Extracted data Block Start

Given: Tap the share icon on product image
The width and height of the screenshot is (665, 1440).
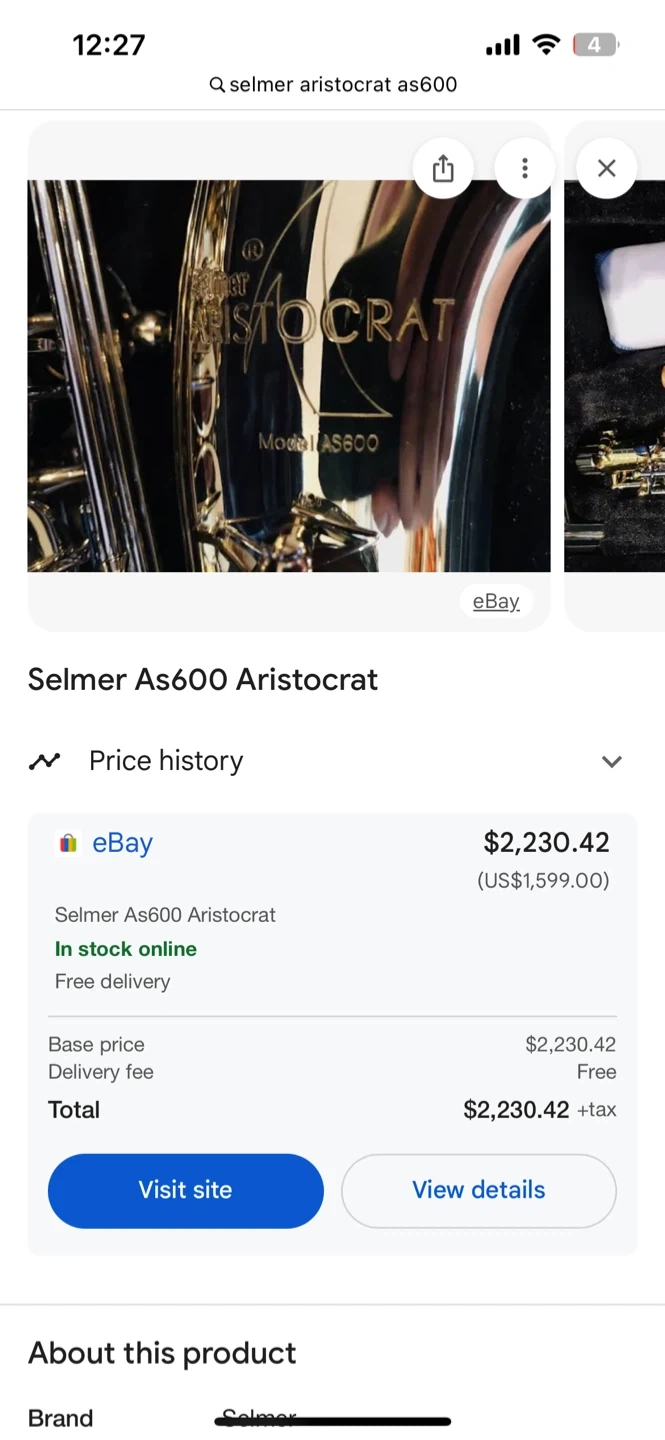Looking at the screenshot, I should tap(443, 169).
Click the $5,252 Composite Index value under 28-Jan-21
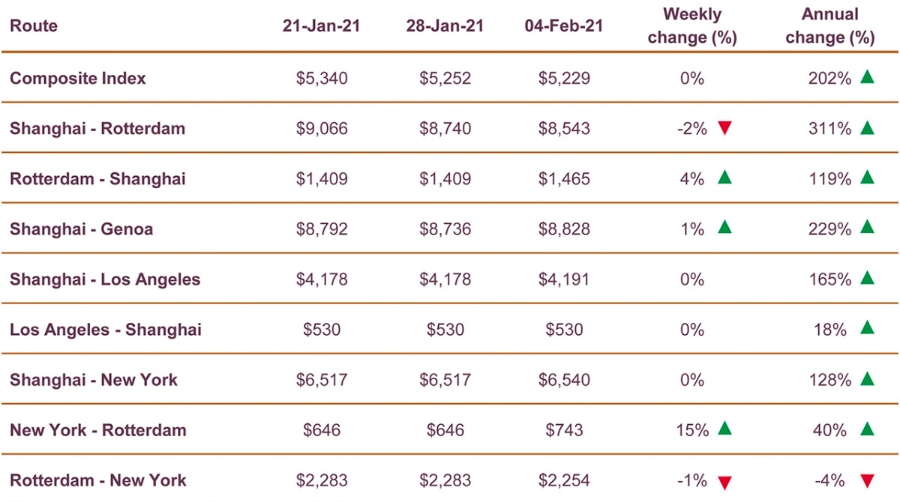 tap(445, 78)
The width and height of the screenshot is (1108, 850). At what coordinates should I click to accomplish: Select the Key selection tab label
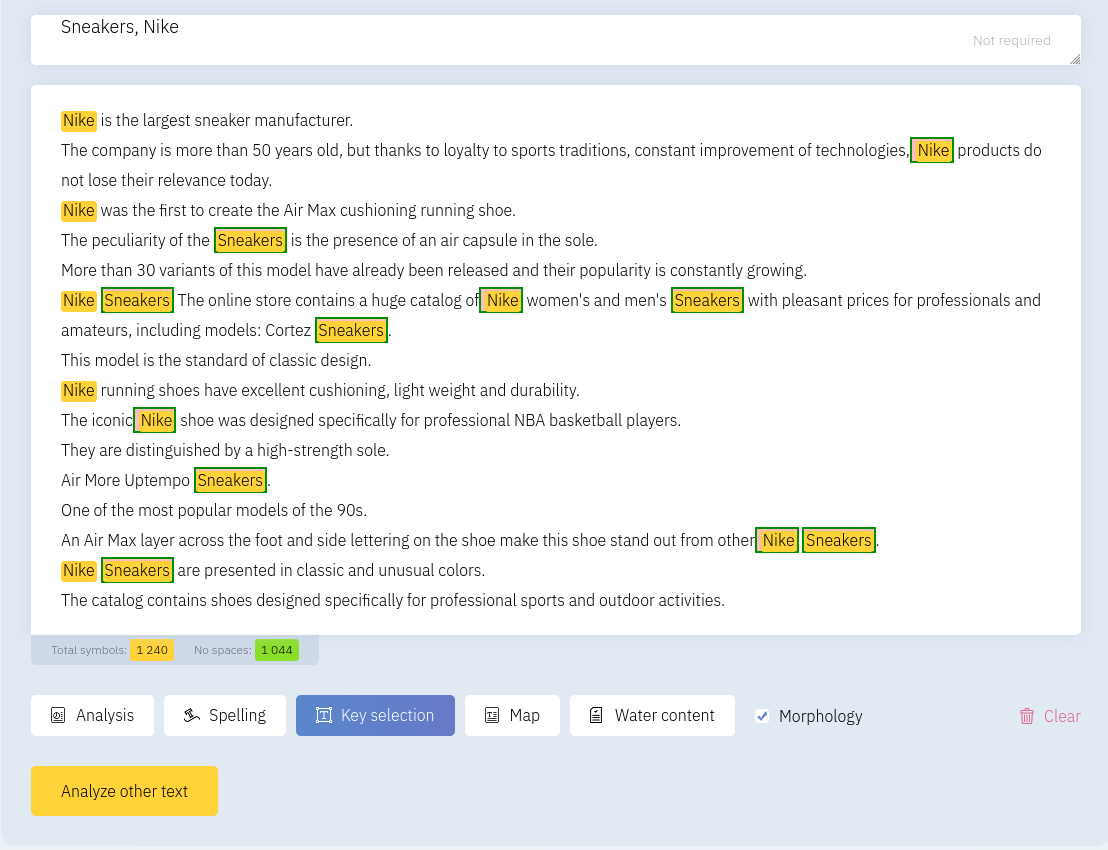387,716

Extracted data Block End

* _Task directions_
Retype the line containing "The width and height of the screenshot is (1108, 850)." and all lines after it through the end of the material, exactly and only those, leaving out pictures.

* _Response to this exercise_
The width and height of the screenshot is (1108, 850). At what coordinates should I click to accomplish: Select the Key selection tab label
387,716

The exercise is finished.